_PROMPT_:
What you return must match the records exactly, with every line included.

(Recorded data)
=== Section Start ===
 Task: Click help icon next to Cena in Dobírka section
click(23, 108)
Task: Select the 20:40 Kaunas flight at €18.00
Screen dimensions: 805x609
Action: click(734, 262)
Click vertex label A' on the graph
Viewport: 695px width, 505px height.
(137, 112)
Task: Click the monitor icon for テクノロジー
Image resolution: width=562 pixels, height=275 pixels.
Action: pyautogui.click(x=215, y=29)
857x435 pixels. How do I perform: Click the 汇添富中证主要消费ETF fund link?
=== Section End ===
_WRITTEN SOLUTION_:
 Task: Click help icon next to Cena in Dobírka section
click(23, 108)
Task: Select the 20:40 Kaunas flight at €18.00
Screen dimensions: 805x609
Action: click(734, 262)
Click vertex label A' on the graph
Viewport: 695px width, 505px height.
(137, 112)
Task: Click the monitor icon for テクノロジー
Image resolution: width=562 pixels, height=275 pixels.
Action: pyautogui.click(x=215, y=29)
857x435 pixels. How do I perform: Click the 汇添富中证主要消费ETF fund link?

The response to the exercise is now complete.